• **What you will do**:
Put the rows below into a two-column CSV with the headers "target" and "click". Give each row its own line, with its text and its answer each in one quoted field, turn any line breaks into spaces, and leave out the pictures.
___ Items ___
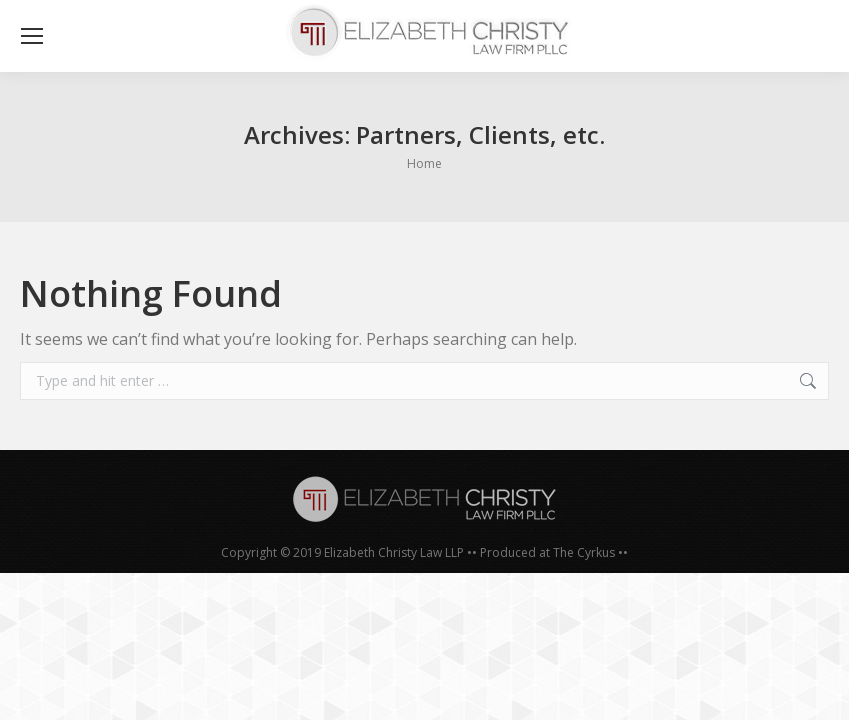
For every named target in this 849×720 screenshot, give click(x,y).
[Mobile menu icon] (32, 36)
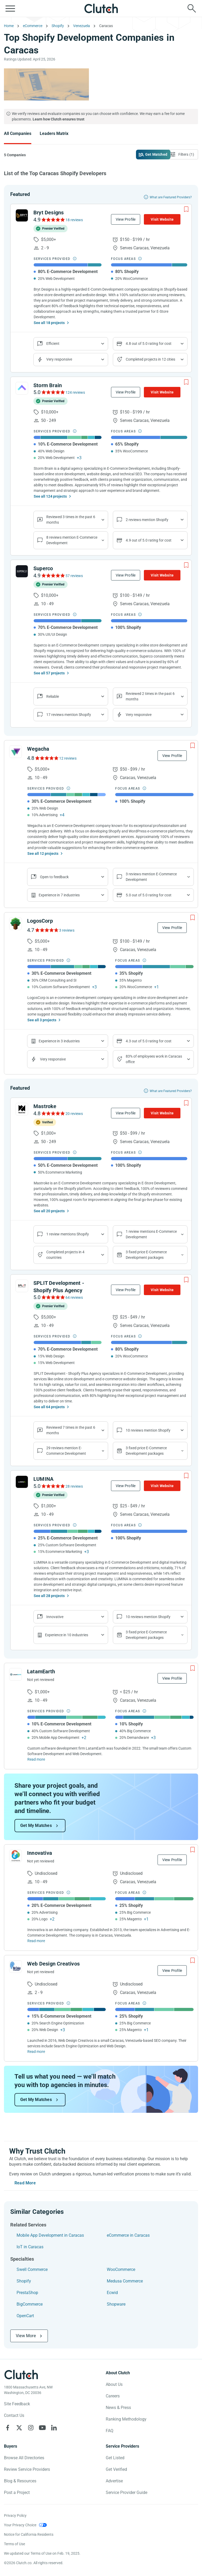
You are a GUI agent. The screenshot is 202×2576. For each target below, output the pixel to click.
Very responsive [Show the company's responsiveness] (59, 359)
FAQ (109, 2430)
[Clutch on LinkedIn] (54, 2427)
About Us (114, 2384)
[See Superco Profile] (22, 571)
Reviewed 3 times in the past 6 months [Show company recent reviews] (70, 519)
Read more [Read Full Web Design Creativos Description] (36, 2051)
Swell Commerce (32, 2269)
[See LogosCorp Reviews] (46, 930)
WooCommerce (121, 2269)
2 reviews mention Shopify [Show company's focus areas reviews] (147, 520)
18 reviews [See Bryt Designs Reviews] (74, 220)
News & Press (118, 2407)
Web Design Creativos (53, 1964)
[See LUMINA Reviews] (52, 1486)
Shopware (116, 2304)
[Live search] (191, 8)
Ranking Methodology (126, 2419)
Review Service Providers (27, 2469)
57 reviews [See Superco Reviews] (74, 576)
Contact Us (14, 2415)
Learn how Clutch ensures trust (58, 119)
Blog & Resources (20, 2480)
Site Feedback (17, 2403)
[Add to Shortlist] (186, 209)
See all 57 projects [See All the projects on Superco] (49, 673)
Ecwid (112, 2292)
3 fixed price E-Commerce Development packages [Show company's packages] (146, 1255)
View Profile (125, 219)
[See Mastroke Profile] (22, 1109)
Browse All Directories (24, 2457)
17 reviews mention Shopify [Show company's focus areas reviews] (68, 715)
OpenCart (25, 2315)
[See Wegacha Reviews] (46, 758)
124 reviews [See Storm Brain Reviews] (75, 392)
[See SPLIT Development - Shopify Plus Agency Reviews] (52, 1297)
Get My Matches (36, 1825)
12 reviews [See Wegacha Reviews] (68, 758)
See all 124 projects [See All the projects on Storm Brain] (50, 496)
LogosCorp (40, 921)
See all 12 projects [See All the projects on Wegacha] (42, 853)
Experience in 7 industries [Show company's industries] (59, 895)
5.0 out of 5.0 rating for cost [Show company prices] (148, 895)
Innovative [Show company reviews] (54, 1617)
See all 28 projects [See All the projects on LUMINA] (49, 1596)
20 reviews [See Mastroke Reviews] (74, 1114)
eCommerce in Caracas (128, 2235)
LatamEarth (41, 1671)
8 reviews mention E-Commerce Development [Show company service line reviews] (71, 540)
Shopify (24, 2281)
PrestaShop (27, 2292)
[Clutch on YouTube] (42, 2427)
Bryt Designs (48, 212)
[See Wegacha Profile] (15, 751)
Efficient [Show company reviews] (52, 343)
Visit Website (162, 219)
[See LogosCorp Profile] (15, 923)
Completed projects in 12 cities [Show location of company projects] (150, 359)
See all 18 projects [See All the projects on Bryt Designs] (49, 323)
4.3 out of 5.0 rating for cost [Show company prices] (148, 1041)
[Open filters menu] (183, 154)
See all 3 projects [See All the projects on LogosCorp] (41, 1020)
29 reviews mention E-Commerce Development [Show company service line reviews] (66, 1451)
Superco (43, 568)
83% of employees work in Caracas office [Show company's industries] (154, 1059)
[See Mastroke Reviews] (52, 1113)
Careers (113, 2395)
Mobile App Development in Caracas (50, 2235)
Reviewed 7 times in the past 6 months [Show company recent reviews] (70, 1430)
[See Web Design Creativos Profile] (15, 1966)
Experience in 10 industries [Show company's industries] (66, 1635)
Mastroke (45, 1106)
___
• **Task response**:
target,click
"For every named target in this 849×720 screenshot, give click(x,y). [Mobile menu icon]","(32, 36)"
"You are a GUI agent. The screenshot is 202×2576. For each target below, output the pixel to click. Very responsive [Show the company's responsiveness]","(59, 359)"
"FAQ","(109, 2430)"
"[Clutch on LinkedIn]","(54, 2427)"
"About Us","(114, 2384)"
"[See Superco Profile]","(22, 571)"
"Reviewed 3 times in the past 6 months [Show company recent reviews]","(70, 519)"
"Read more [Read Full Web Design Creativos Description]","(36, 2051)"
"Swell Commerce","(32, 2269)"
"[See LogosCorp Reviews]","(46, 930)"
"WooCommerce","(121, 2269)"
"2 reviews mention Shopify [Show company's focus areas reviews]","(147, 520)"
"18 reviews [See Bryt Designs Reviews]","(74, 220)"
"News & Press","(118, 2407)"
"Web Design Creativos","(53, 1964)"
"[See LUMINA Reviews]","(52, 1486)"
"Shopware","(116, 2304)"
"[Live search]","(191, 8)"
"Ranking Methodology","(126, 2419)"
"Review Service Providers","(27, 2469)"
"57 reviews [See Superco Reviews]","(74, 576)"
"Contact Us","(14, 2415)"
"Learn how Clutch ensures trust","(58, 119)"
"Blog & Resources","(20, 2480)"
"Site Feedback","(17, 2403)"
"[Add to Shortlist]","(186, 209)"
"See all 57 projects [See All the projects on Superco]","(49, 673)"
"Ecwid","(112, 2292)"
"3 fixed price E-Commerce Development packages [Show company's packages]","(146, 1255)"
"View Profile","(125, 219)"
"[See Mastroke Profile]","(22, 1109)"
"Browse All Directories","(24, 2457)"
"17 reviews mention Shopify [Show company's focus areas reviews]","(68, 715)"
"OpenCart","(25, 2315)"
"[See Wegacha Reviews]","(46, 758)"
"124 reviews [See Storm Brain Reviews]","(75, 392)"
"[See SPLIT Development - Shopify Plus Agency Reviews]","(52, 1297)"
"Get My Matches","(36, 1825)"
"12 reviews [See Wegacha Reviews]","(68, 758)"
"See all 124 projects [See All the projects on Storm Brain]","(50, 496)"
"LogosCorp","(40, 921)"
"See all 12 projects [See All the projects on Wegacha]","(42, 853)"
"Experience in 7 industries [Show company's industries]","(59, 895)"
"5.0 out of 5.0 rating for cost [Show company prices]","(148, 895)"
"Innovative [Show company reviews]","(54, 1617)"
"See all 28 projects [See All the projects on LUMINA]","(49, 1596)"
"20 reviews [See Mastroke Reviews]","(74, 1114)"
"eCommerce in Caracas","(128, 2235)"
"LatamEarth","(41, 1671)"
"8 reviews mention E-Commerce Development [Show company service line reviews]","(71, 540)"
"Shopify","(24, 2281)"
"PrestaShop","(27, 2292)"
"[Clutch on YouTube]","(42, 2427)"
"Bryt Designs","(48, 212)"
"[See Wegacha Profile]","(15, 751)"
"Efficient [Show company reviews]","(52, 343)"
"Visit Website","(162, 219)"
"[See LogosCorp Profile]","(15, 923)"
"Completed projects in 12 cities [Show location of company projects]","(150, 359)"
"See all 18 projects [See All the projects on Bryt Designs]","(49, 323)"
"4.3 out of 5.0 rating for cost [Show company prices]","(148, 1041)"
"[Open filters menu]","(183, 154)"
"See all 3 projects [See All the projects on LogosCorp]","(41, 1020)"
"29 reviews mention E-Commerce Development [Show company service line reviews]","(66, 1451)"
"Superco","(43, 568)"
"83% of employees work in Caracas office [Show company's industries]","(154, 1059)"
"[See Mastroke Reviews]","(52, 1113)"
"Careers","(113, 2395)"
"Mobile App Development in Caracas","(50, 2235)"
"Reviewed 7 times in the past 6 months [Show company recent reviews]","(70, 1430)"
"[See Web Design Creativos Profile]","(15, 1966)"
"Experience in 10 industries [Show company's industries]","(66, 1635)"
"Mastroke","(45, 1106)"